A method for reducing the content of low molecular weight organic compounds in an aromatic sulfonic acid-formaldehyde condensate-based dispersion, comprising the steps of:
A step of subjecting the aromatic sulfonic acid-formaldehyde condensate-based dispersant to membrane filtration;
mixing the aromatic sulfonic acid-formaldehyde condensate-based dispersant with an adsorbent;
and a step of separating the aromatic sulfonic acid-formalin condensate-based dispersant using an organic solvent.

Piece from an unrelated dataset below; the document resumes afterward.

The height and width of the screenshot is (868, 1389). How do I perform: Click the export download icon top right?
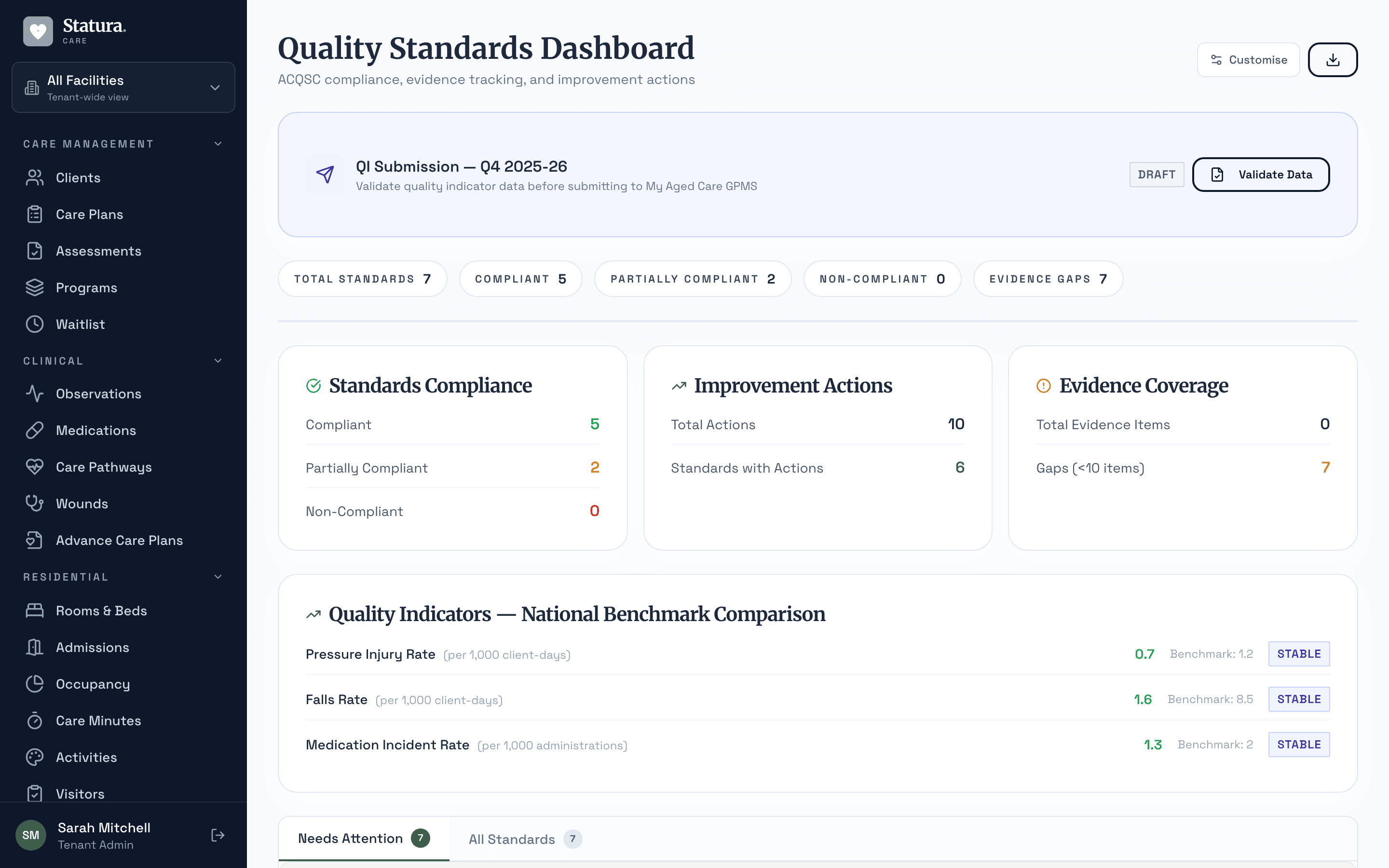pos(1333,59)
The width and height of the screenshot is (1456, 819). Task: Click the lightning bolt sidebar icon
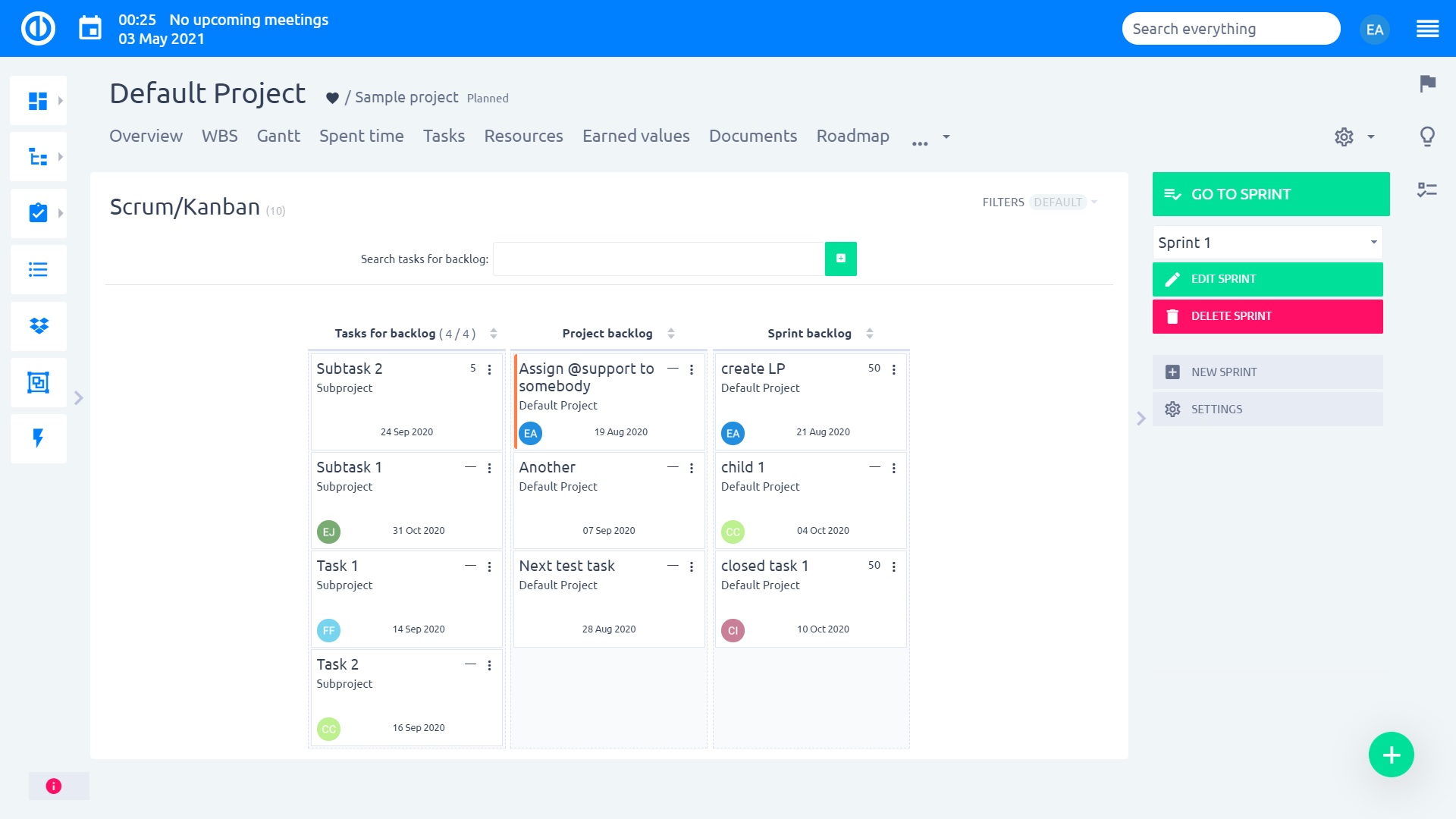click(39, 438)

However, this does not include the case where the aromatic sulfonic acid-formalin condensate-based dispersant is an alkylnaphthalenesulfonic acid-formalin condensate, and in the step of liquid-separating the alkylnaphthalenesulfonic acid-formalin condensate using an organic solvent, the low-molecular-weight organic compound is 1-methylnaphthalene or 2-methylnaphthalene. The method of claim 1, wherein the low molecular weight organic compound is quinoline. The method according to claim 1 or 2, wherein the aromatic sulfonic acid-formaldehyde condensate-based dispersant contains at least one selected from the group consisting of naphthalene sulfonic acid-formaldehyde condensate or its salt, or creosote oil sulfonic acid-formaldehyde condensate or its salt. The method according to claim 1 or 2, wherein the aromatic sulfonic acid-formaldehyde condensate-based dispersant contains at least one compound represented by the following formulas (1) to (5):

(In the above formulas (1) to (5), each M is independently any one of a hydrogen atom, a lithium ion, a sodium ion, and a potassium ion.) A method for increasing the content of a sulfonic acid compound in an aromatic sulfonic acid-formaldehyde condensate-based dispersant, comprising the steps of:
A step of subjecting the aromatic sulfonic acid-formaldehyde condensate-based dispersant to membrane filtration;
mixing the aromatic sulfonic acid-formaldehyde condensate-based dispersant with an adsorbent;
and a step of separating the aromatic sulfonic acid-formalin condensate-based dispersant using an organic solvent. A method for increasing the content of a naphthalenesulfonic acid compound in an aromatic sulfonic acid-formaldehyde condensate-based dispersant, comprising the steps of:
A step of subjecting the aromatic sulfonic acid-formaldehyde condensate-based dispersant to membrane filtration;
mixing the aromatic sulfonic acid-formaldehyde condensate-based dispersant with an adsorbent;
and a step of separating the aromatic sulfonic acid-formalin condensate-based dispersant using an organic solvent. A colored dispersion containing an aromatic sulfonic acid-formaldehyde condensate dispersant, a water-insoluble colorant, and water, and in which the quinoline content is 1,240 ppm or less when the aromatic sulfonic acid-formaldehyde condensate dispersant in the colored dispersion has a solids concentration of 15 mass %. The color dispersion according to claim 7, wherein the water-insoluble colorant is a water-insoluble dye. The color dispersion according to claim 7 or 8, further comprising an ethylene oxide adduct of phytosterol. The method according to claim 1 or 2, comprising a step of mixing the aromatic sulfonic acid-formaldehyde condensate-based dispersant with an adsorbent. The method of claim 10, wherein the adsorbent is a zeolite.